◆ What is asked
Can you write out these items again with every "pixels" renamed to "px" and nothing else changed? Leave the pictures out.

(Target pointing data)

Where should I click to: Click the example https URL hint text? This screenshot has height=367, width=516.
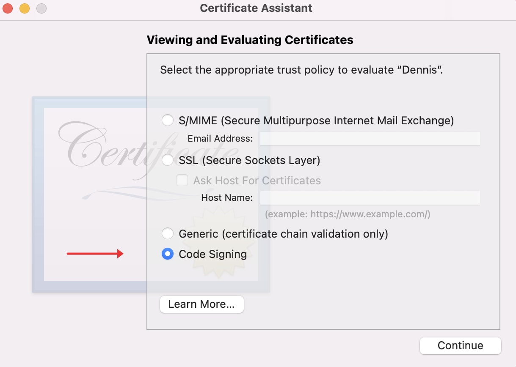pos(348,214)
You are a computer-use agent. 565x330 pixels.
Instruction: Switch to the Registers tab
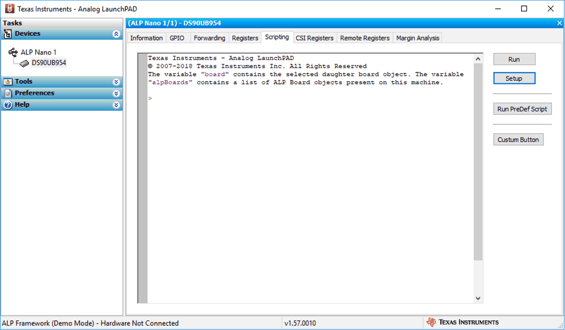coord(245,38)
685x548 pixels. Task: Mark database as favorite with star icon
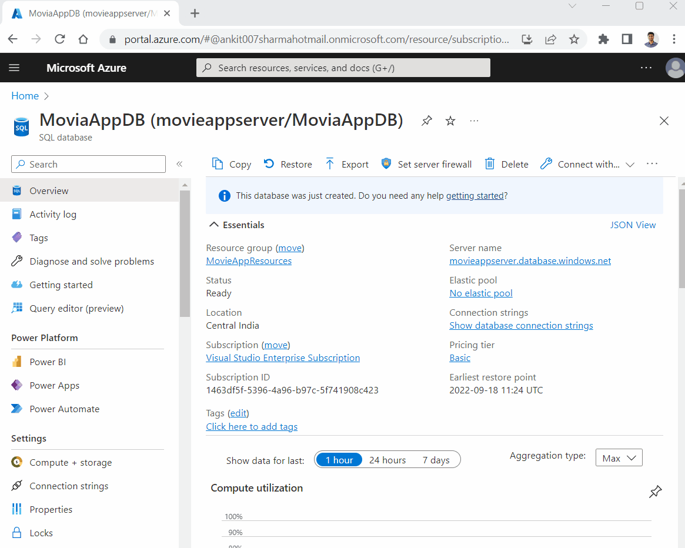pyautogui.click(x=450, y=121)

◆ Expected answer
Where should I click to: Click the example https URL hint text? This screenshot has height=367, width=516.
pos(348,214)
You are a computer-use agent. 565x330 px.
Instruction: Switch to the Registers tab
coord(245,38)
685x548 px. Task: Mark database as favorite with star icon
pyautogui.click(x=450, y=121)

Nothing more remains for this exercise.